Count how many lines of the records contain the string "badge", matching case exactly, and give only that number.

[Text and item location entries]
::::::

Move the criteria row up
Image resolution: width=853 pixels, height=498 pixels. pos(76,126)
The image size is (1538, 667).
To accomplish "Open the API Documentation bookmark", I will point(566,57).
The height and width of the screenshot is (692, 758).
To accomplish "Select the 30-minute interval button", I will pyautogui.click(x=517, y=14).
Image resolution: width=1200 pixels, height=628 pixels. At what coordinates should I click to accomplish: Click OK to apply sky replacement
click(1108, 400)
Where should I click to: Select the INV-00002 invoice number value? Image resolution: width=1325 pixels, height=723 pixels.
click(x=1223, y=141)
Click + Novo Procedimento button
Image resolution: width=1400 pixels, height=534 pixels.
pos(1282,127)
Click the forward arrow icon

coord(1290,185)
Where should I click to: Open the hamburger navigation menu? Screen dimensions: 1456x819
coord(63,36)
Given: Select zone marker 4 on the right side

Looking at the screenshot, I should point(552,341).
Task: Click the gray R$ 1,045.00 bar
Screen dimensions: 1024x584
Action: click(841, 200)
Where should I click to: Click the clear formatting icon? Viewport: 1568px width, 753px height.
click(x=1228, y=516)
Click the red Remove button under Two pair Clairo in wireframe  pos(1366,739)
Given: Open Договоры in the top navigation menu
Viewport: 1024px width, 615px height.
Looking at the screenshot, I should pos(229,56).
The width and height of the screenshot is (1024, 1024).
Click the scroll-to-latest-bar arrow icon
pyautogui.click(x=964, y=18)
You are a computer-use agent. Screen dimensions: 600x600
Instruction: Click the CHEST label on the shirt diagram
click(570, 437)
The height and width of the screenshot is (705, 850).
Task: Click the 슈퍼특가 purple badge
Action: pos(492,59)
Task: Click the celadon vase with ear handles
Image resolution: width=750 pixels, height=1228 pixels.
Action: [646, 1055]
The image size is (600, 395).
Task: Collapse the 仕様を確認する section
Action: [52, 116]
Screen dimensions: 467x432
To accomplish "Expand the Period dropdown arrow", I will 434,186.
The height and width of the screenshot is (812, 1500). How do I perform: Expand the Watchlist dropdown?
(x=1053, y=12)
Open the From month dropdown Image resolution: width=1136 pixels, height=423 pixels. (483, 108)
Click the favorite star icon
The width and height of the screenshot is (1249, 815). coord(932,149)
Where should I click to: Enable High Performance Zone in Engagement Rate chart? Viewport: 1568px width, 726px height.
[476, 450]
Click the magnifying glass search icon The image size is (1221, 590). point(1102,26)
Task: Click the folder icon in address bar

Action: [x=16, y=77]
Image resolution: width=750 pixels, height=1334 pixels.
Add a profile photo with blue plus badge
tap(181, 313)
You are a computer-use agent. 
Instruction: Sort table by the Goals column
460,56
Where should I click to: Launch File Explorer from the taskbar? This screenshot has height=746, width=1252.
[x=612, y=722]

::::::

Output for this task: 2